Luc O., ancien braqueur condamné pour assassinat, a été acquitté du meurtre de son père survenu près de 30 ans plus tôt. Faute de preuves matérielles, la cour d’assises des Alpes-Maritimes a estimé que sa culpabilité ne pouvait être retenue.
Luc O., ex-braqueur déjà condamné pour un assassinat sordide, a été acquitté mercredi par la cour d’assises des Alpes-Maritimes qui a estimé qu’il n’avait pas tué son père il y a près de 30 ans.
« Ils ont décidé que j’étais innocent mais si j’avais dû aller en prison, j’y serais allé », s’est contenté de dire l’accusé, toujours insaisissable, qui est reparti libre après les trois heures de délibéré des six jurés.
« Je suis ému et content que la justice ait été dans ce sens là.

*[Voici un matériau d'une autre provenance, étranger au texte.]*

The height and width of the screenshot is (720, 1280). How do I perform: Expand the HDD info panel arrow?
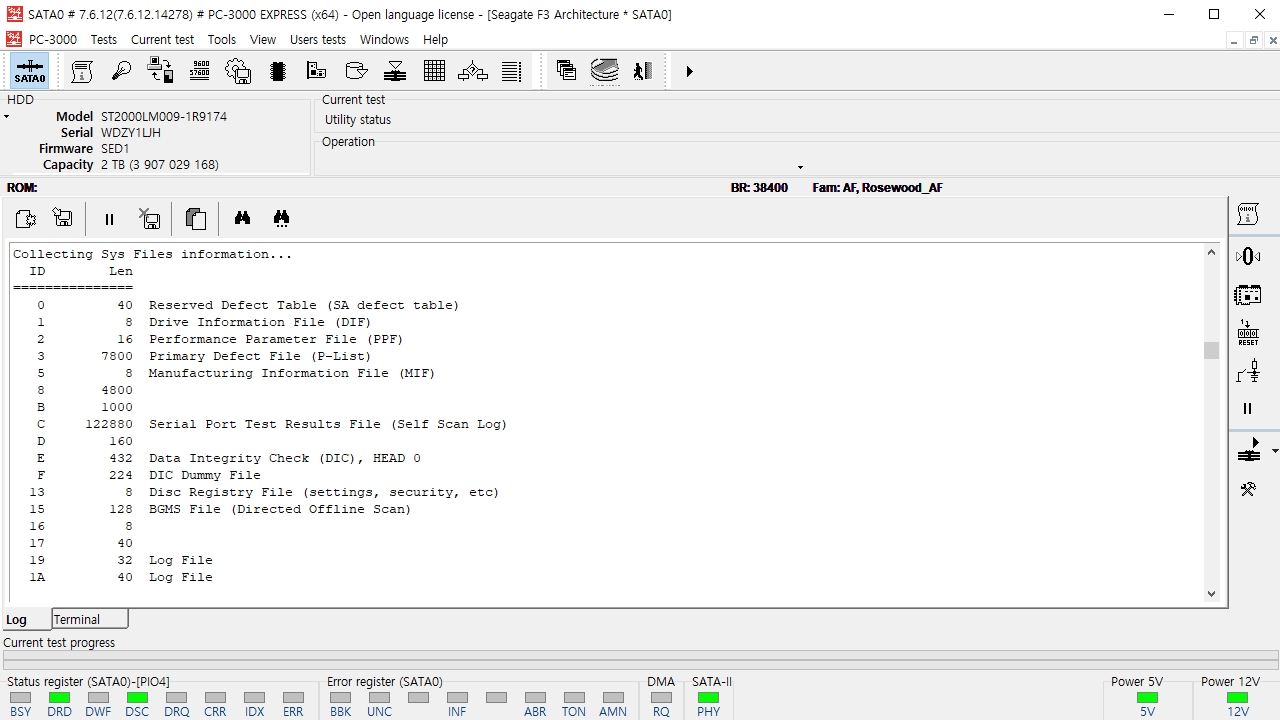click(x=6, y=117)
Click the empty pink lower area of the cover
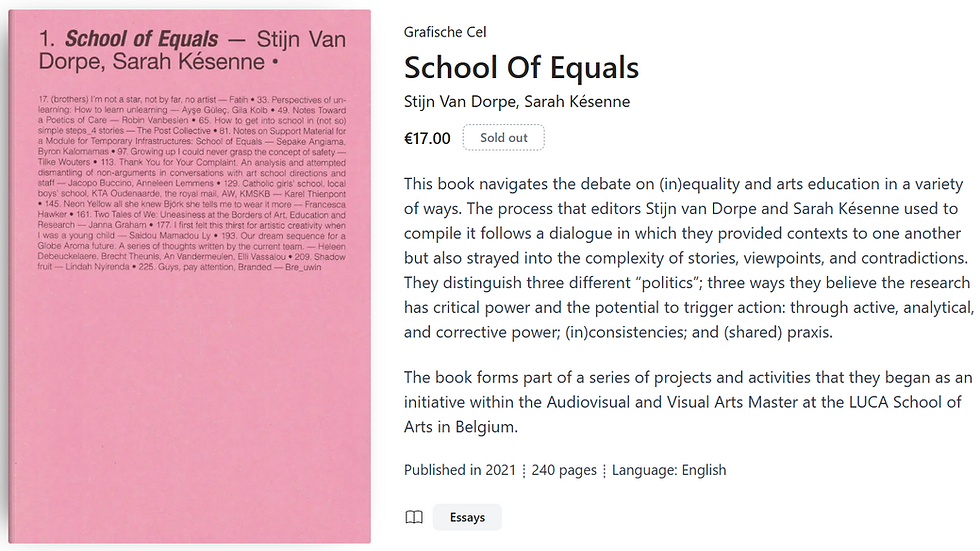The height and width of the screenshot is (551, 980). (x=190, y=406)
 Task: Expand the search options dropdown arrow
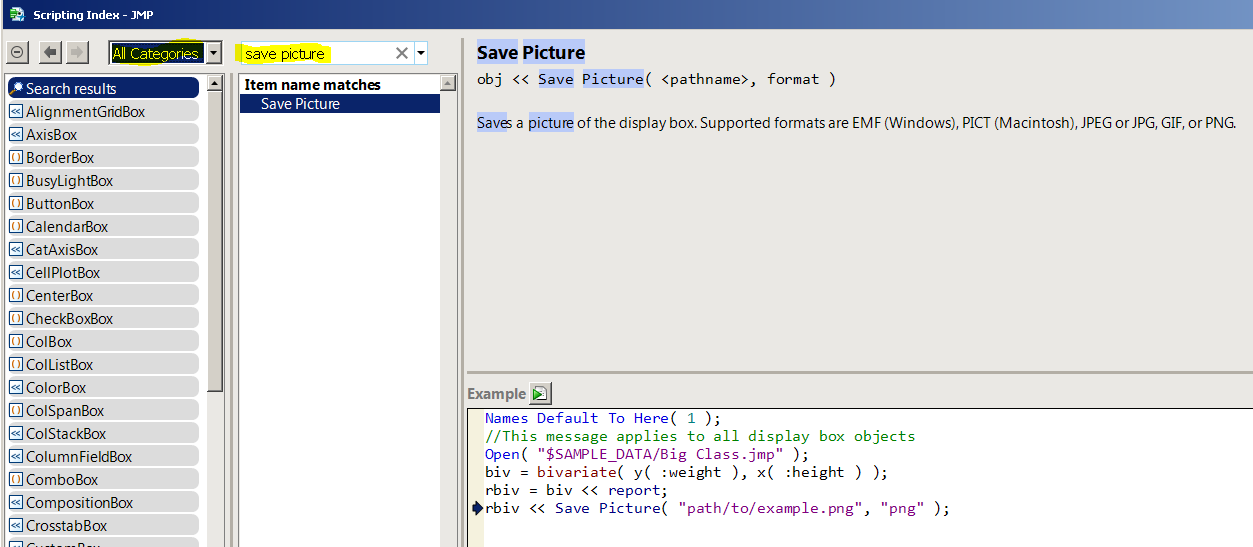[x=421, y=53]
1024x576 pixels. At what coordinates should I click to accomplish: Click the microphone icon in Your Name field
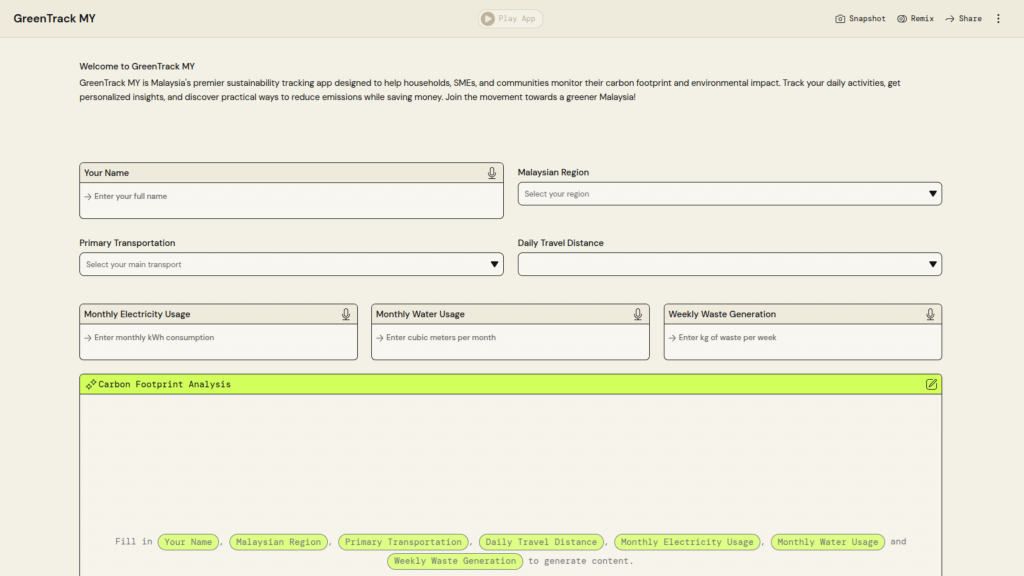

Il n’y a pas eu d’erreur judiciaire. Le dossier était vide et le ministère public a voulu le nourrir avec un ancien dossier affreux mais qui avait déjà été jugé », a déclaré son avocat, Jean-Pascal Padovani.
Un dossier fragile, une personnalité troublante
Car pour l’accusation, qui avait requis 30 ans de réclusion criminelle, avec une période de sûreté assortie des deux tiers, la cause était entendue. Les éléments « convergent tous vers Luc O. », a affirmé l’avocate générale, Maud Marty, pour qui ce parricide a été « une naissance » dans son parcours criminel.
Mais en l’absence d’éléments matériels, et avec le désistement du principal témoin de l’accusation, l’intime conviction des jurés n’aurait pu reposer que sur les circonstances étranges de la disparition du père et la personnalité trouble de l’accusé.
Libre depuis 2021, Luc O., aujourd’hui âgé de 58 ans, revient pour la troisième fois dans la salle des assises de Nice. En 2002, il y a été condamné à 13 ans de réclusion pour braquages. En 2012, il a écopé de 30 ans de réclusion pour assassinat.
Le poids du passé et un témoin clé absent
Les deux premières fois, O. avait comparu au côté de Philippe Rosso, rencontré à la fin des années 1990 à Nice au sein du service d’ordre du Front national (désormais Rassemblement national).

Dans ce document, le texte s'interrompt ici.